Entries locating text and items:
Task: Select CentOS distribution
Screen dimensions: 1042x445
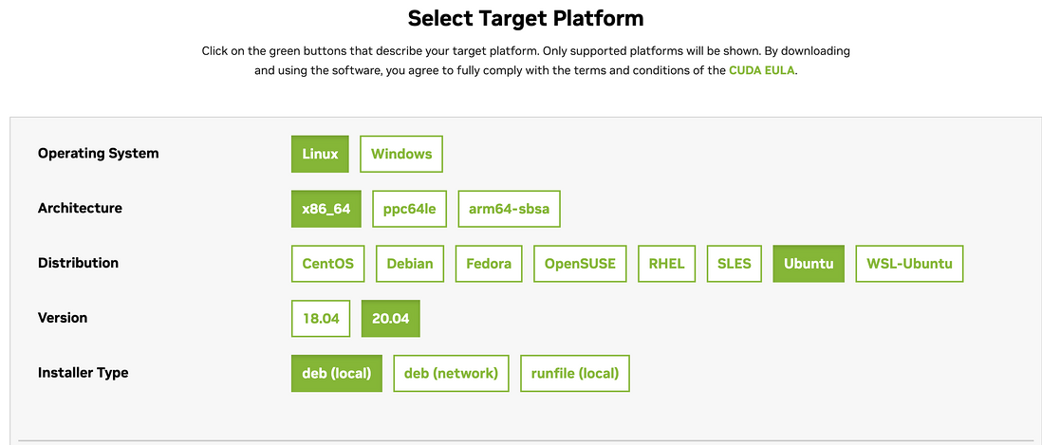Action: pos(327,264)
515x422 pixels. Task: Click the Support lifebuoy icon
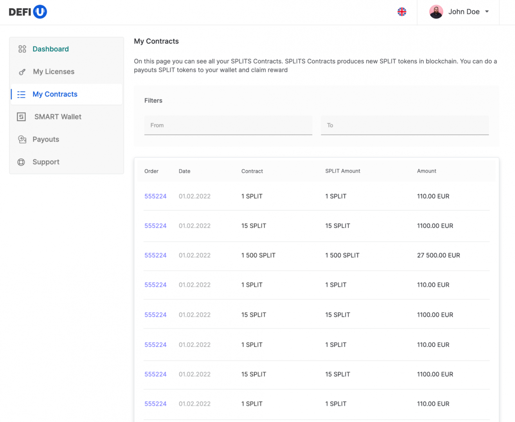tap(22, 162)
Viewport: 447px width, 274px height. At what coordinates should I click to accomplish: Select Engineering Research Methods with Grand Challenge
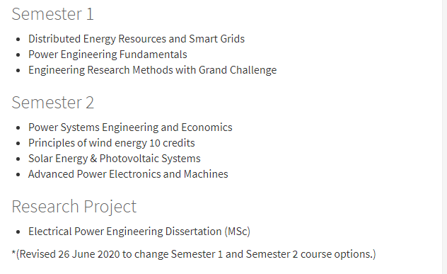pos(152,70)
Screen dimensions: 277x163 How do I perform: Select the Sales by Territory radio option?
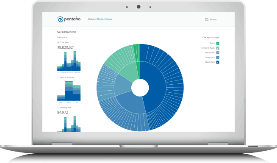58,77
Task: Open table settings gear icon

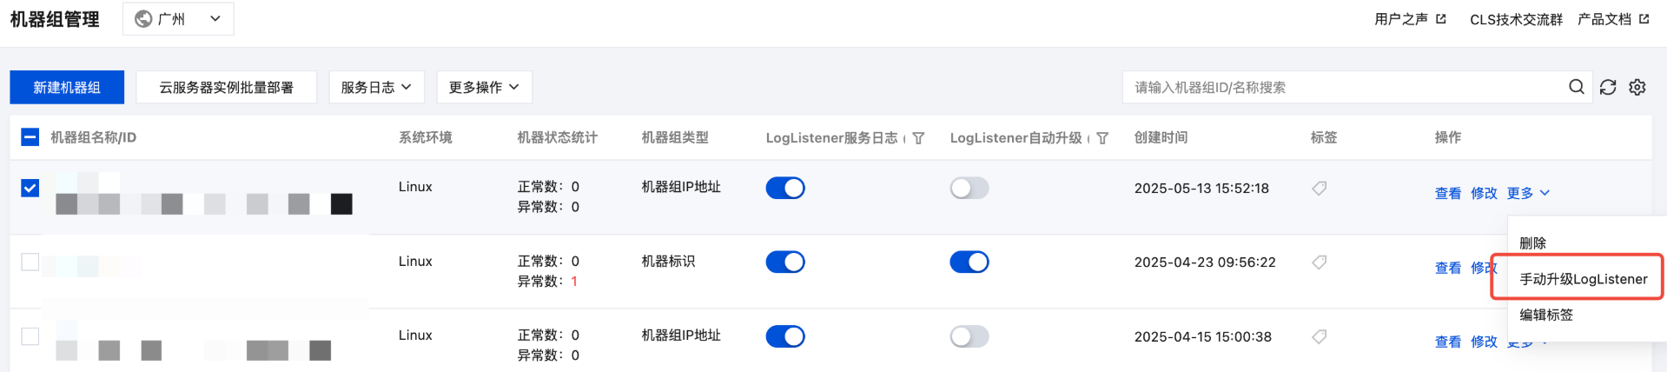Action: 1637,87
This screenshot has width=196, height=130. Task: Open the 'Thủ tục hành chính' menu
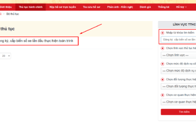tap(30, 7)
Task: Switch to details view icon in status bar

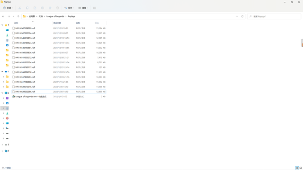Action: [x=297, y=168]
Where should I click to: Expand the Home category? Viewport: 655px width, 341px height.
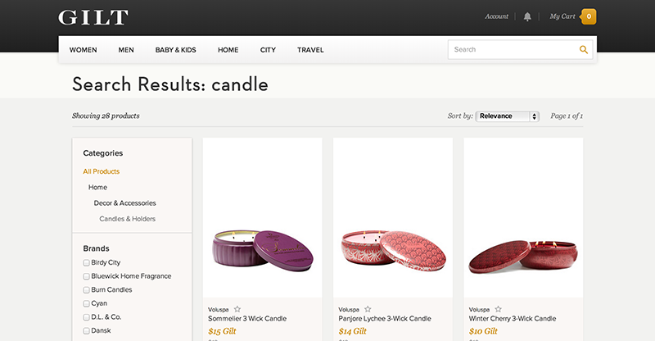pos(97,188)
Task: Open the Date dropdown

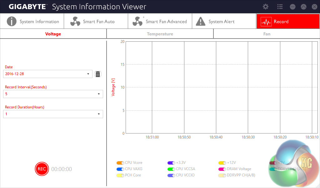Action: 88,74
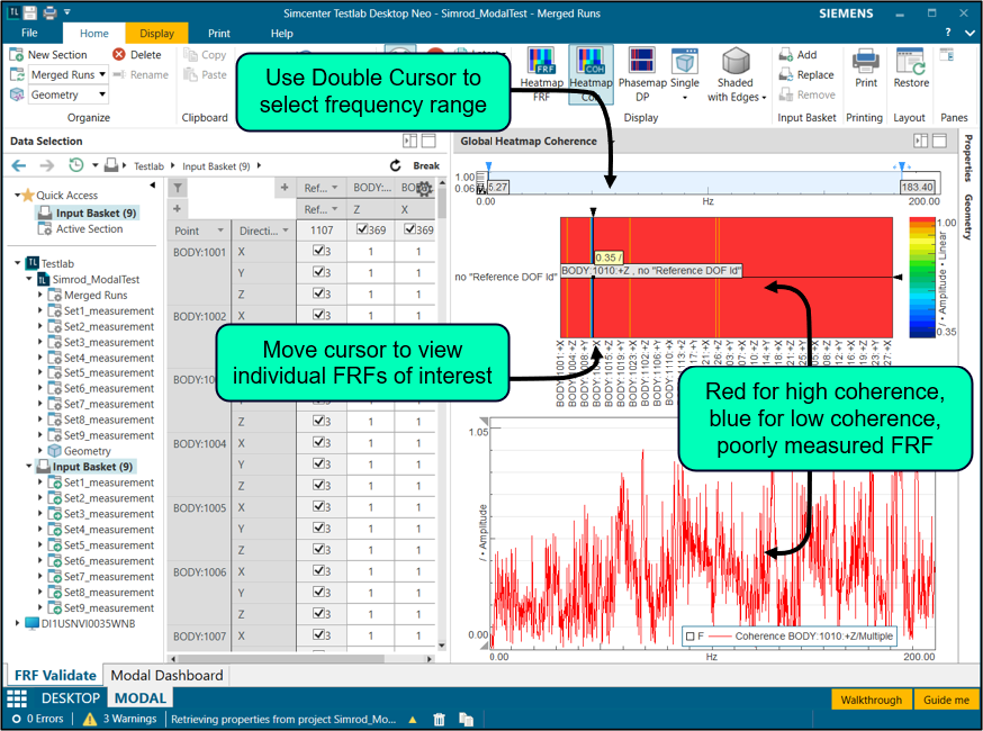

Problem details:
Copy the lines exactly, starting with the line containing "Where should I" and continuing through the end of the records. Leave the pictures out of your answer.

The response:
Where should I click to: Expand the Home category? Viewport: 655px width, 341px height.
pos(97,188)
Task: Open the Date dropdown

Action: 88,74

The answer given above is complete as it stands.